▶ _Selected extract_

+ + + +

There’s been a bunch of detailed reviews of Multnomah Bible professor Paul Metzger’s book Consuming Jesus already out there. (Be sure and check out the Scot McKnight–Darryl Dash debate for one.) I’m not going to try and weigh in on the issues better people are discussing. I may sound a little “Joel Osteen on Larry King” on this one: “Well Larry, I really never thought about that…”
The fact is that Paul Metzger’s premise that evangelicalism has become a consumer movement and that consumer movement has made it a sick movement is about as fundamental a premise of the seven year history of the Internet Monk web site as anyone could state. I called evangelicalism a niche market the first year I started writing, 2000, and haven’t quit. Those of you who have appreciated my own critiques of evangelicalism will probably join me in underlining most of this book, standing up and cheering, dancing on furniture, weeping, cussing and generally having an old-fashioned revival meeting from cover to cover. In fact, if you are like me, you’ll be complaining that the book is too short and you’ll be asking Metzger to double the size of this baby in the next edition. (And those of you who call me a whiner should stop reading now and go have some egg nog.)
Metzger says that evangelicals are mostly white, middle class consumers and their way of doing church substantiates and perpetuates their materialism, their consumerism, their racism and their ultimate failure to evangelize. You don’t say? Sure there’s a lot more to say, but Metzger is correct that evangelicals have become almost completely blind to this situation. So I say a bit of cold water is in order.
In fact, he’s so right that I can’t tell you that many of my readers will not learn a lot from Metzger’s conclusions. What you will hear, I believe, is substantiation that evangelicalism is probably so sick it won’t recover, and if it does, maybe that’s not a good thing. The whole movement has become a carrier of deadly infections, and we’re in that stage where the disease is taking over the body, recreating itself so that the original organism, whatever it was, doesn’t really exist anymore. Just an empty shell. It’s like Invasion of the Body Snatchers, only done creepier.

+ + + +

▶ _Data for analysis_
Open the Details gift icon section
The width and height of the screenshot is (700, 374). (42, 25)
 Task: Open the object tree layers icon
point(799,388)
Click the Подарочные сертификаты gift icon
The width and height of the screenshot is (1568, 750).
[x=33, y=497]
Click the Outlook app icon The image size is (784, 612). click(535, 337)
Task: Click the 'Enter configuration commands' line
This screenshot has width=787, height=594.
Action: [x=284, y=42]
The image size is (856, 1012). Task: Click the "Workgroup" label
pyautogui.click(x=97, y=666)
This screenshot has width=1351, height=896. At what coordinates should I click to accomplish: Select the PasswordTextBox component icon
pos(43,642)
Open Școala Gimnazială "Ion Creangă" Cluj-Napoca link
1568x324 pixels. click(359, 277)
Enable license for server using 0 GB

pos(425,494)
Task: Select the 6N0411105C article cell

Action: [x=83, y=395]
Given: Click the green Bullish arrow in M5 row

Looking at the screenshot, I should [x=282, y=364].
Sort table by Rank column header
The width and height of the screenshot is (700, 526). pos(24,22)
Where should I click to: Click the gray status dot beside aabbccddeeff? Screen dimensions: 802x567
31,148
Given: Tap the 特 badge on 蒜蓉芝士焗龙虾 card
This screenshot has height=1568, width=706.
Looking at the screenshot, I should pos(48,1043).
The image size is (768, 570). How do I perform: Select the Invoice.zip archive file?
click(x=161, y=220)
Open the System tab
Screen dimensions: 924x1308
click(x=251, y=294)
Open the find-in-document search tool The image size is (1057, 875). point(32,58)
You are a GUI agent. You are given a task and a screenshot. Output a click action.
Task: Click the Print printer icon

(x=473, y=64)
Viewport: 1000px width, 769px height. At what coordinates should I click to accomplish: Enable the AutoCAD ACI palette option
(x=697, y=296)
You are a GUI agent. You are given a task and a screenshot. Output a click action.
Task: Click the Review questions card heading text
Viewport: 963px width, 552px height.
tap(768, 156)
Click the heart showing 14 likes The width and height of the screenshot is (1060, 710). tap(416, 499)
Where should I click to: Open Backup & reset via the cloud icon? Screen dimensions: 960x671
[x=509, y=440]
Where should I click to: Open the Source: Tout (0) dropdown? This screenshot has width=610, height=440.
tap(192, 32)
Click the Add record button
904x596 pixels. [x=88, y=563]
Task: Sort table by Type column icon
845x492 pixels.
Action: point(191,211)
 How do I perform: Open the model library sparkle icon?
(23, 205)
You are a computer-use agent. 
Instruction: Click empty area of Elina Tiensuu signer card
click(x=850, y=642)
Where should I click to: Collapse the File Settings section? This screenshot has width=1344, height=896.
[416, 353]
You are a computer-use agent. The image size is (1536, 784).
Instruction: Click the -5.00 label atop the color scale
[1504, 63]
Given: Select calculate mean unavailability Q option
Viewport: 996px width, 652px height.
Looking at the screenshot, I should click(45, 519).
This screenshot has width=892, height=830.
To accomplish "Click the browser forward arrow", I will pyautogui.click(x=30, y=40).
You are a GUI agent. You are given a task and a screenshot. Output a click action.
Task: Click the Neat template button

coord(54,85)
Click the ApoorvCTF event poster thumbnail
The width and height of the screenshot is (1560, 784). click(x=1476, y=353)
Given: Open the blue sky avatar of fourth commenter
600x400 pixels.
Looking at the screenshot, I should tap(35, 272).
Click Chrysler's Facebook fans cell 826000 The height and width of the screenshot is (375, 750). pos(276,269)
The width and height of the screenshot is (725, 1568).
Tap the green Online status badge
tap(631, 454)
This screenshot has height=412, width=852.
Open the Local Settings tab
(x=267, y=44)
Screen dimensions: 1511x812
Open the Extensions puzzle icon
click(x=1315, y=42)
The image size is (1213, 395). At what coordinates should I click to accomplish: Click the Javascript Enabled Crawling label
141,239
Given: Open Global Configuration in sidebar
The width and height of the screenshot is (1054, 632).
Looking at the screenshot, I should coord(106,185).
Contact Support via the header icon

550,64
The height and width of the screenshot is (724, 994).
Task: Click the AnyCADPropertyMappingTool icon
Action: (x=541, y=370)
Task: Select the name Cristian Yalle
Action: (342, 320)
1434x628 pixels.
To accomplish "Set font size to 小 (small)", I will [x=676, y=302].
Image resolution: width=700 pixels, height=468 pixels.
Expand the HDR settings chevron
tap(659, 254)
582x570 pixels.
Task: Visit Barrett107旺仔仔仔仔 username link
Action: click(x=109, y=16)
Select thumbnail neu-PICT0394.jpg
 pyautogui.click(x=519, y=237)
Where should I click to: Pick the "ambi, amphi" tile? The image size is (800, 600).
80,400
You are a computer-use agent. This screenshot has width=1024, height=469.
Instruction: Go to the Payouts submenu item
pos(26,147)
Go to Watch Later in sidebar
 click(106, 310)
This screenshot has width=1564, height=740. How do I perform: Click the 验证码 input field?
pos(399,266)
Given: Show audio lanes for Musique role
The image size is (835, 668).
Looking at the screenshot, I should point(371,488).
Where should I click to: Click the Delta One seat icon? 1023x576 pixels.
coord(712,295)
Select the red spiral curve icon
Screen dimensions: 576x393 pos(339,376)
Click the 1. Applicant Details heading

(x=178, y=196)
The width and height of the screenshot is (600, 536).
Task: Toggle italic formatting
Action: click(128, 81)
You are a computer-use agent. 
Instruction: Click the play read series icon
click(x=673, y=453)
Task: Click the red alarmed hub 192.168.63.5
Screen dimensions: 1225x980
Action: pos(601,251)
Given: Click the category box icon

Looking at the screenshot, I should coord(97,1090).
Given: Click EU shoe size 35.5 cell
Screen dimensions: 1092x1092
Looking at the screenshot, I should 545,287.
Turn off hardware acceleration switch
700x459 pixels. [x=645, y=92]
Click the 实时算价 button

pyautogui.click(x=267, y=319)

+ + + +

▶ _Exercise set_
- a) Rewrite the paragraph of the review beginning "Metzger says that evangelicals" as a brief bulleted list that keeps its main facts.
- b) According to the review, in what year did its writer first call evangelicalism a niche market?
- c) Proceed with the review of Paul Metzger's book Consuming Jesus, beginning after its final sentence.
The lines above are separate material and are unrelated to the review.

▶ _Expected outputs_
- a)
- Metzger argues that evangelicals are mostly white, middle-class consumers.
- In his view, their way of doing church substantiates and perpetuates their materialism, consumerism, racism and ultimate failure to evangelize.
- The reviewer grants that there is more to say but agrees that evangelicals have become almost completely blind to this situation.
- The reviewer concludes that a bit of cold water is in order.

- b) 2000.

- c)
I liked a lot, but I especially appreciated three things:
1) The lengthy discussion of the Lord’s Supper and its role in the church was a joy to read. That there are younger evangelicals out there who can see the multiple levels of meaning and influence in the Lord’s Table in an evangelical setting is heartening. I highly commend Metzger for this.
2) His courage to say that evangelicalism’s small group fetish is no more the answer to its problems than “education reform” designed by public school academics is the answer to the problems of public education. Metzger believes that many small group programs are the perpetuation of the kind of insular thinking and living that have made evangelicalism the mess that it is.
3) Metzger boldly suggests that the use of the Bible by many conservative evangelicals- those people talking about exegesis and verse by verse exposition, etc.- are actually reducing the Bible’s powerful influence in the church. Mrtzger suggests that the use of the Bible in the African-American tradition had real power to challenge our consumer mentality, while preaching/teaching in suburban evangelicalism seems to ignore issues of classism, racism and consumerism.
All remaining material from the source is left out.